▸ **ACTION ITEM**
Return, word for word, every line starting at the line with "Expand the send options arrow beside 发送(S)" and ending at the final line of the entries; skip the pictures.

▸ **PROVIDED RECORDS**
● ● ●
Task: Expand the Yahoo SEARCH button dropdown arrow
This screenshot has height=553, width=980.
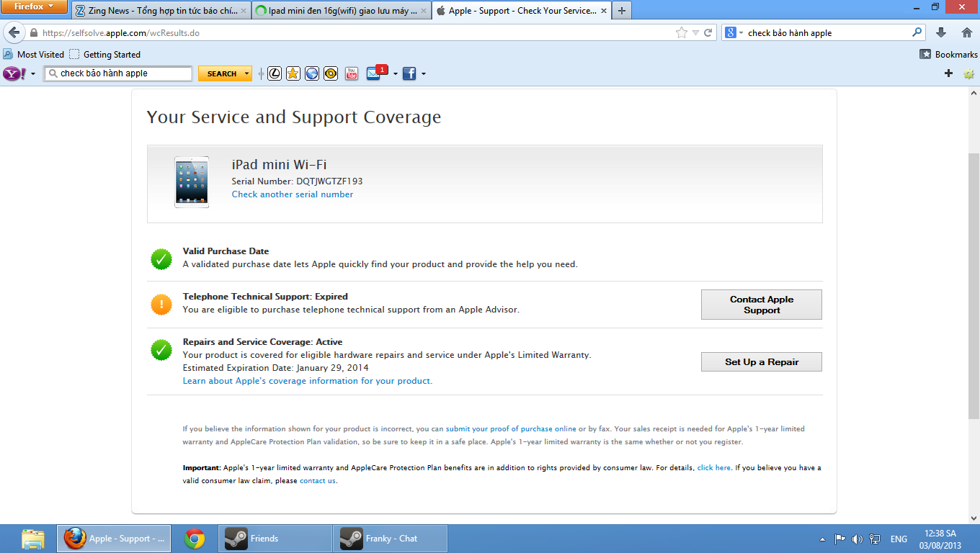Action: (x=247, y=73)
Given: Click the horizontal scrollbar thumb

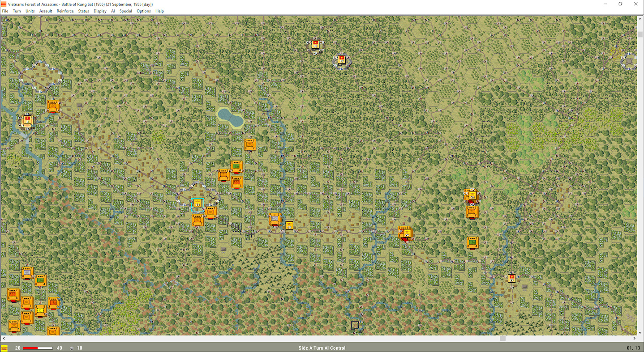Looking at the screenshot, I should pyautogui.click(x=502, y=339).
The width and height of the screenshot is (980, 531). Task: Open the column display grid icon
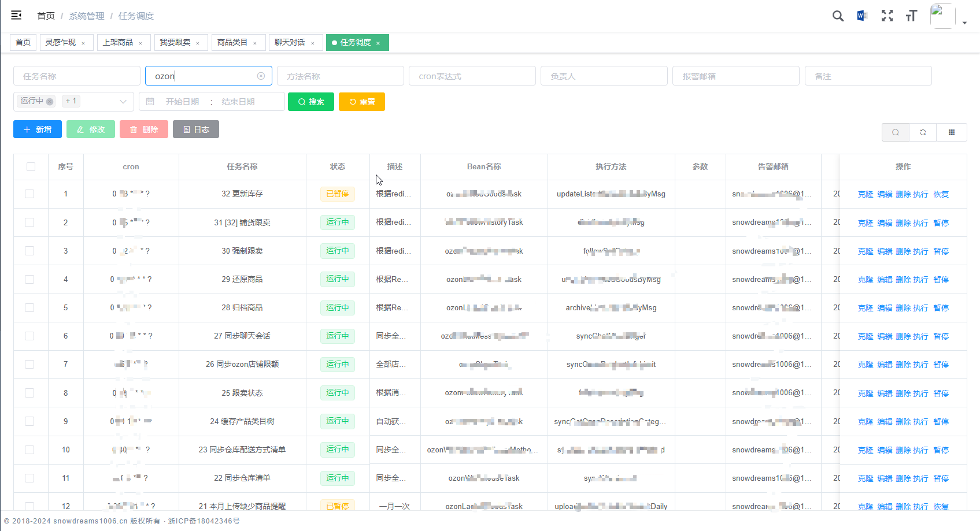point(952,132)
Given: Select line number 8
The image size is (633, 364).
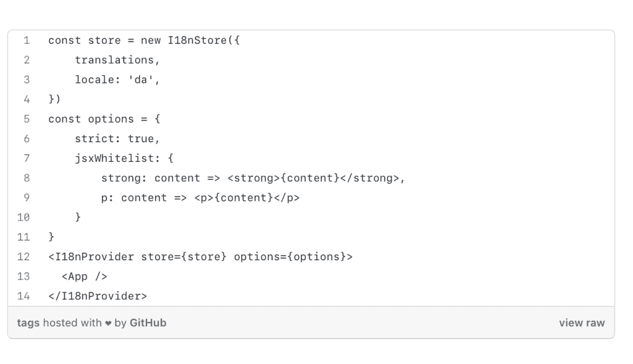Looking at the screenshot, I should [x=27, y=178].
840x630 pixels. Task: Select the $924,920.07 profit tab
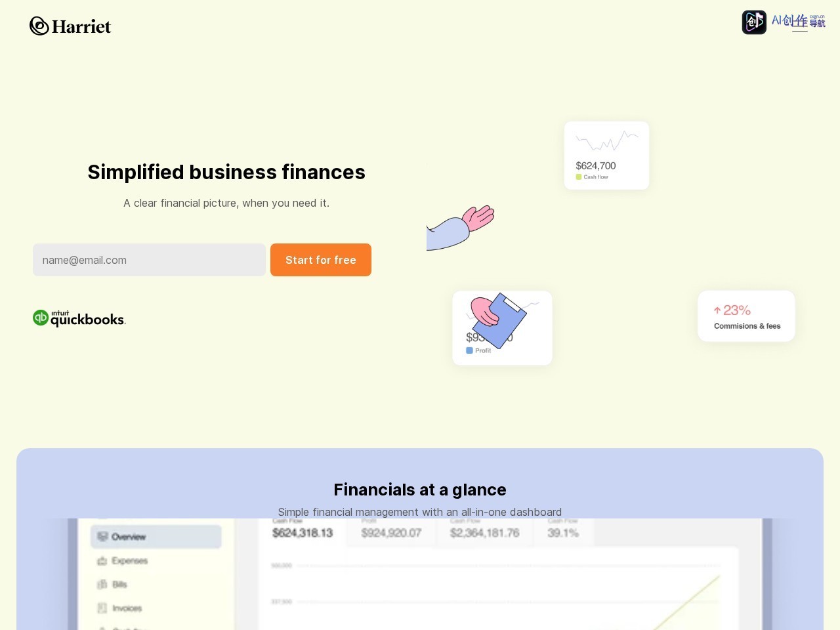(x=391, y=532)
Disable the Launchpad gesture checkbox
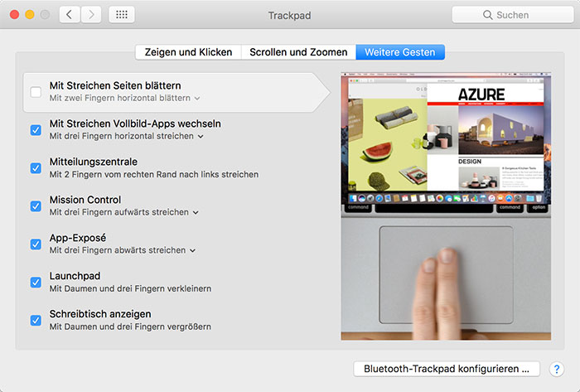The height and width of the screenshot is (392, 580). (x=36, y=282)
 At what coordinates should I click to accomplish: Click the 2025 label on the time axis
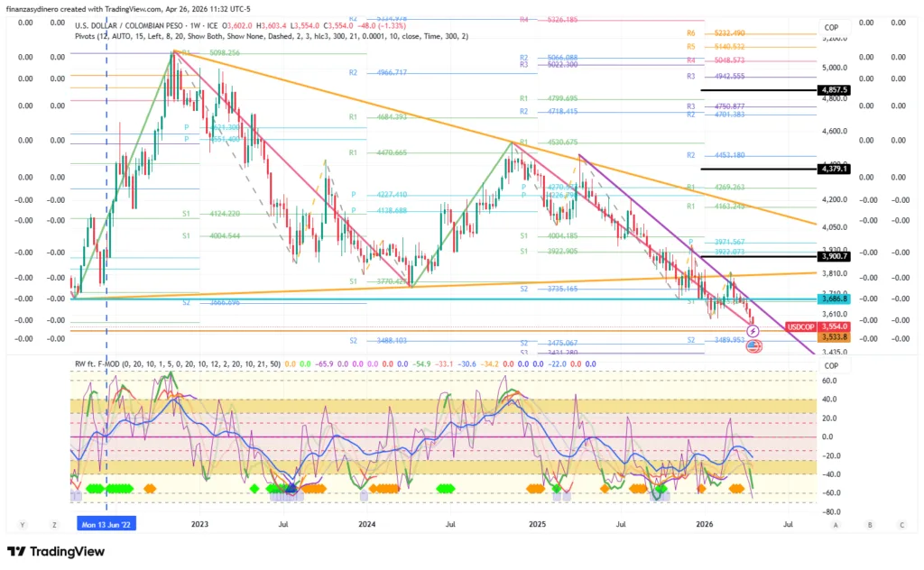coord(536,524)
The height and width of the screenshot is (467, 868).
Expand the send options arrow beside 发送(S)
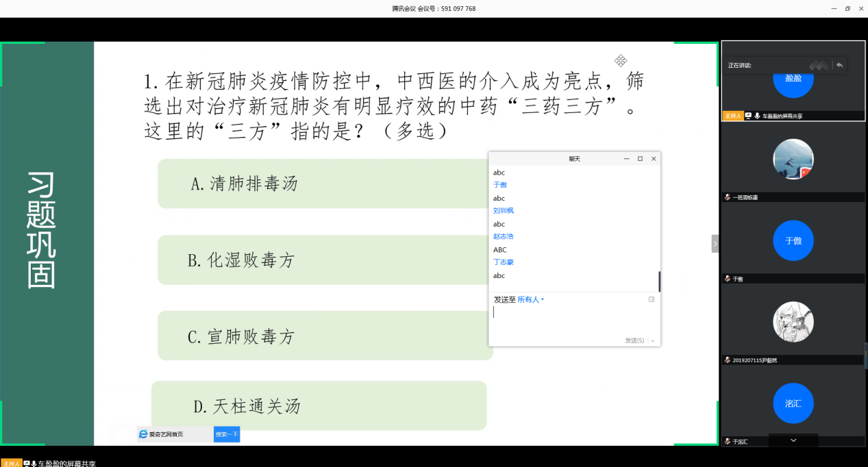point(653,341)
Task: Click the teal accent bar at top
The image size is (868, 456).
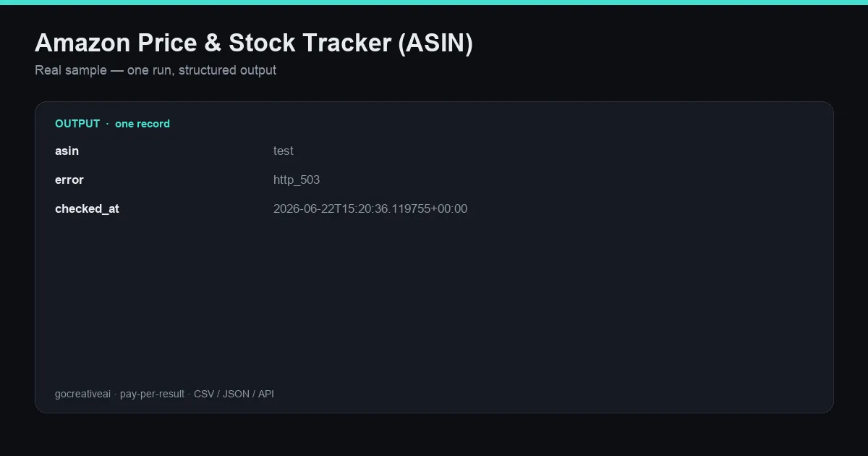Action: point(434,2)
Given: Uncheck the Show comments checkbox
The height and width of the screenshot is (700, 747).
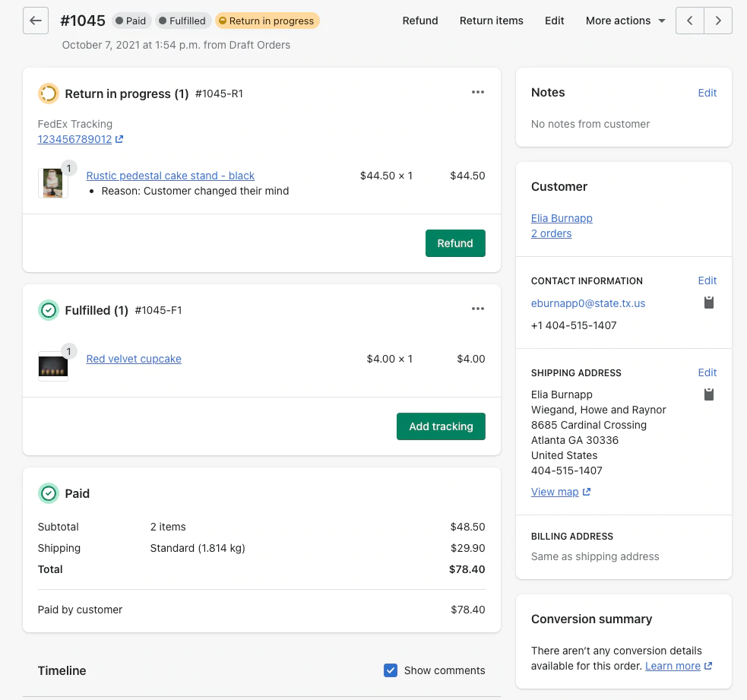Looking at the screenshot, I should 391,670.
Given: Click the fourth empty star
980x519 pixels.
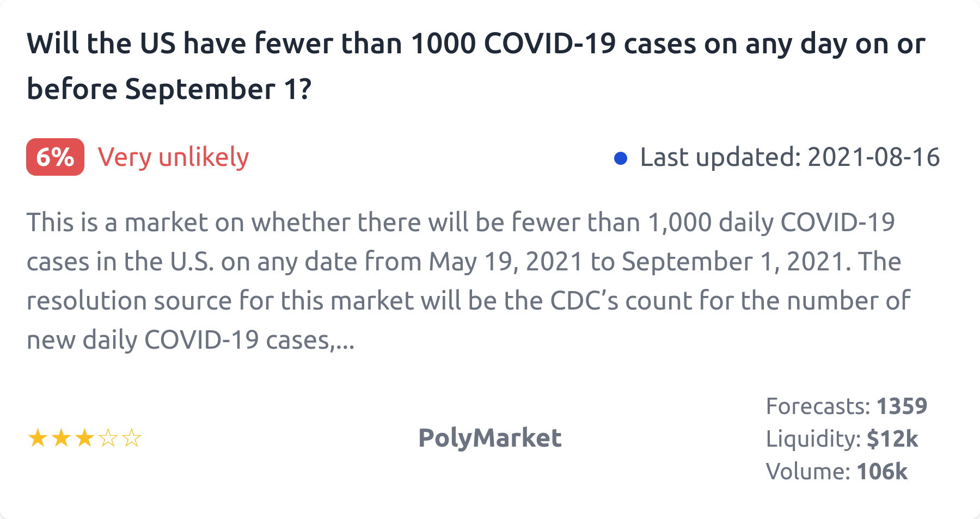Looking at the screenshot, I should pyautogui.click(x=108, y=438).
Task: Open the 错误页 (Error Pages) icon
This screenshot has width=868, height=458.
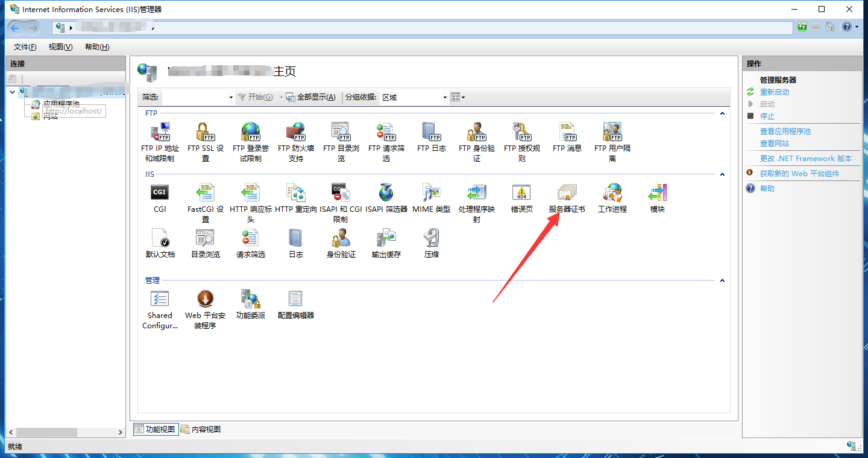Action: 521,194
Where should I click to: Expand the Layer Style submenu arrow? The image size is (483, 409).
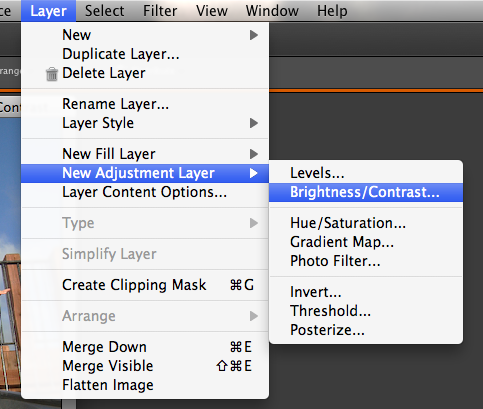(254, 123)
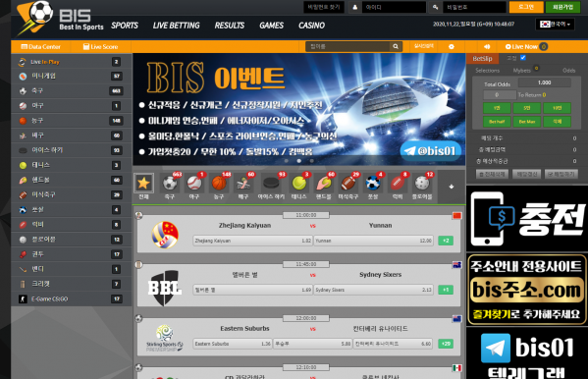Image resolution: width=588 pixels, height=379 pixels.
Task: Select the ice hockey puck filter icon
Action: point(271,184)
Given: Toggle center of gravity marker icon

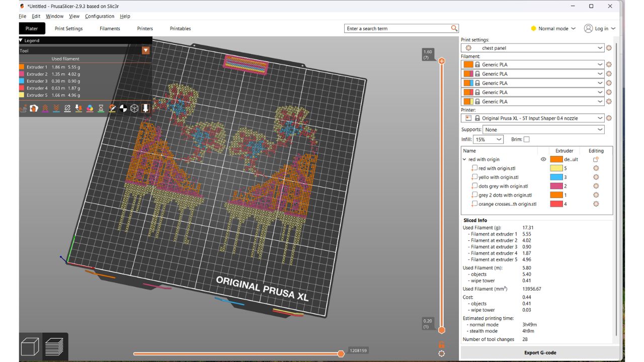Looking at the screenshot, I should [x=123, y=108].
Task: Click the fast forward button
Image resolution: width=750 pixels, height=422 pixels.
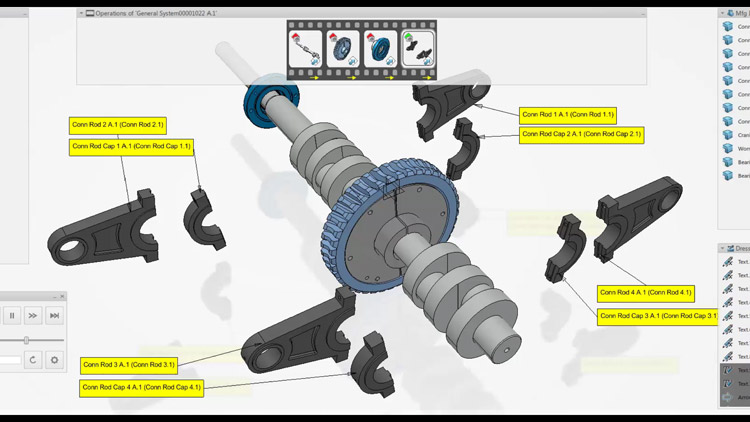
● ● ●
▸ **YOUR RESPONSE**
Expand the send options arrow beside 发送(S)
point(653,341)
Task: Click the teal accent bar at top
The image size is (868, 456).
Action: point(434,2)
Given: Uncheck the Show comments checkbox
The height and width of the screenshot is (700, 747).
Looking at the screenshot, I should 391,670.
Given: Click the fourth empty star
980x519 pixels.
Looking at the screenshot, I should pyautogui.click(x=108, y=438).
Task: Open the 错误页 (Error Pages) icon
This screenshot has width=868, height=458.
Action: 521,194
Where should I click to: Expand the Layer Style submenu arrow? The image size is (483, 409).
(254, 123)
Image resolution: width=588 pixels, height=379 pixels.
Task: Select the ice hockey puck filter icon
Action: point(271,184)
Given: Toggle center of gravity marker icon

Looking at the screenshot, I should [x=123, y=108].
Task: Click the fast forward button
Image resolution: width=750 pixels, height=422 pixels.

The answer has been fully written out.